Tuesday, November 25, 2008

Introducing the William Henry Seward Award

Last night, in the wee small hours of the morning, I finished reading Team of Rivals. The book, by Pulitzer Prize-winning historian Doris Kearns Goodwin, chronicles the Abraham Lincoln administration, and specifically Lincoln's relationship with William Seward, Salmon Chase and Edward Bates, onetime rivals for the Republican presidential nomination whom Lincoln ended up naming to his Cabinet.

It is a remarkable read, and I urge everyone to read it. Having learned how Lincoln's America was able to prevail through the Civil War, I have more faith than ever that our generation will survive the perils facing us at present. People forget just how many obstacles this country has overcome in the past.

So, yeah, read the book. But this post is about something more than just a quickie book review.

Goodwin goes into rich detail of the lives of Lincoln, Seward, Chase and Bates - to varying degrees. Bates gets the least attention, though he was indeed a mountain of a man. Chase gets a good deal of coverage but he was, while a good man and a true abolitionist at heart, so ambitious that it served almost as a detriment, and reading about him can be tiresome at times. Lincoln, as our 16th president and arguably one of the greatest minds in the history of man, is an absolute pleasure to read about. I learned much about him that I had not known before, though I came into the book already familiar with his esteemed place in history.

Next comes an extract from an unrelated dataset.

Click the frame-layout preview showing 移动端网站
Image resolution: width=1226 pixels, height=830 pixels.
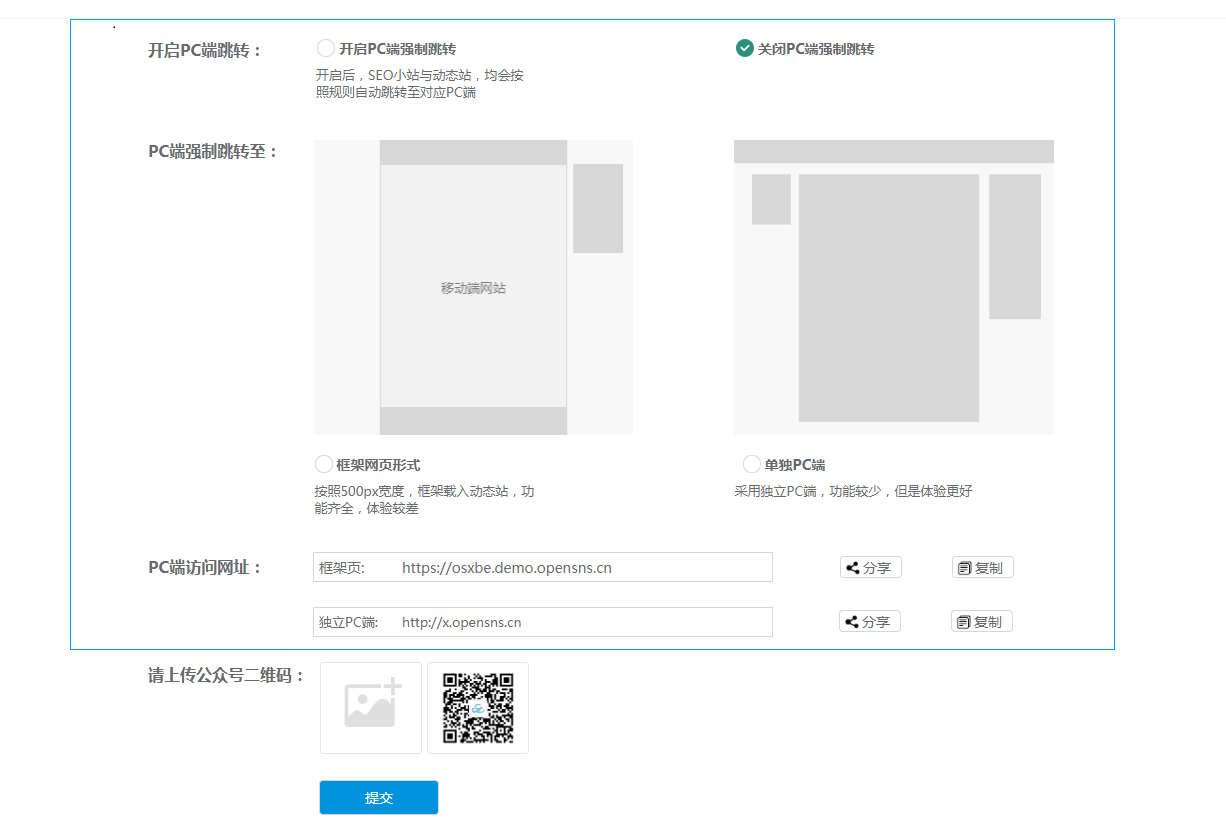click(473, 287)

The real discovery in the book, therefore, was William Henry Seward, who served as Governor and Senator from New York and eventually as Lincoln's Secretary of State. Seward was an uncommonly brilliant, wise and warm-hearted man, and a patriot in every sense of the word. When 1860 opened, he was by far the largest figure in the Republican Party, and was seen by virtually every observer as the "inevitable" presidential nominee of the party and, quite likely, the next president. But Lincoln stunned him at the Republican convention in Chicago, snatching the nomination away and, with it, the presidency. Seward, who had worked his entire life to be president, was humiliated.

But in a (dare I say) Hillary Clinton-like fashion, Seward got over it. He campaigned all over the country for Lincoln and was the first Cabinet officer appointed to the new administration. While initially assuming that he would be the "power behind the throne" of the president, Seward soon realized that Lincoln, genius that he was, needed to sit on no one's shoulders but his own. While other ex-rivals like Chase never allowed themselves to appreciate Lincoln's greatness, Seward did. He and Lincoln became great friends, and Lincoln ended up trusting Seward more than any of the other men in the Cabinet. By the time Lincoln was assassinated in 1865, Seward was already predicting that his name would be revered throughout history, on par with men like Washington and Jefferson, if not above them entirely.

My fondness for Seward grew with each page I turned, and I found myself in utter awe and appreciation of his selflessness, intelligence, good humor and supreme sense of loyalty and duty. I realized that he was the ultimate unsung hero. Without his advice and friendship, Lincoln may not have been able to get through his presidency, and the fate of the country may have been very different. Seward might not be on a coin, no state capital is named after him and most Americans don't know him by name, but all Americans owe him a tremendous amount of gratitude for his service to this nation.

It is in his honor that I dedicate this latest Danifesto Award, the William Henry Seward Award, in recognition of the unsung heroes that I come across as I go about my days. I will update this as frequently as is required. I encourage anyone who would like to feel free to nominate a candidate to receive this award. They can be living or dead, real-life or make-believe, male or female, rich or poor, anything. This is the space where we recognize unsung heroes whom history has largely neglected. Oh, Seward's got a statue in Madison Square Park in NYC, sure, and a museum and lots of other things. But, in my mind, he was on an intellectual par with perhaps even Lincoln himself. He certainly loved this country just as much.

With Thanksgiving just around the corner, it is with that spirit of gratitude that I dedicate this award to the most unsung hero of them all, William Henry Seward.

1 comment:

Vincent said...

In his conclusion to defending Freeman:
"When I shall have the paid the debt of nature, my remains will rest here in your midst with those of my kindred and neighbors. It is very possible they may be unhonored, neglected, spurned!, but perhaps in years hence when the passion and excitement which now agitate this community shall have passed, some wondering stranger, some lone exile, some Indian, some Negro may erect over them a humble stone and thereon this epitaph "He was faithful"

You just made his words a little truer and it still amazes that back in the 1800s Seward had so much hope for the morality of man that he believed oneday all men would be treated equal even if it was not in his lifetime.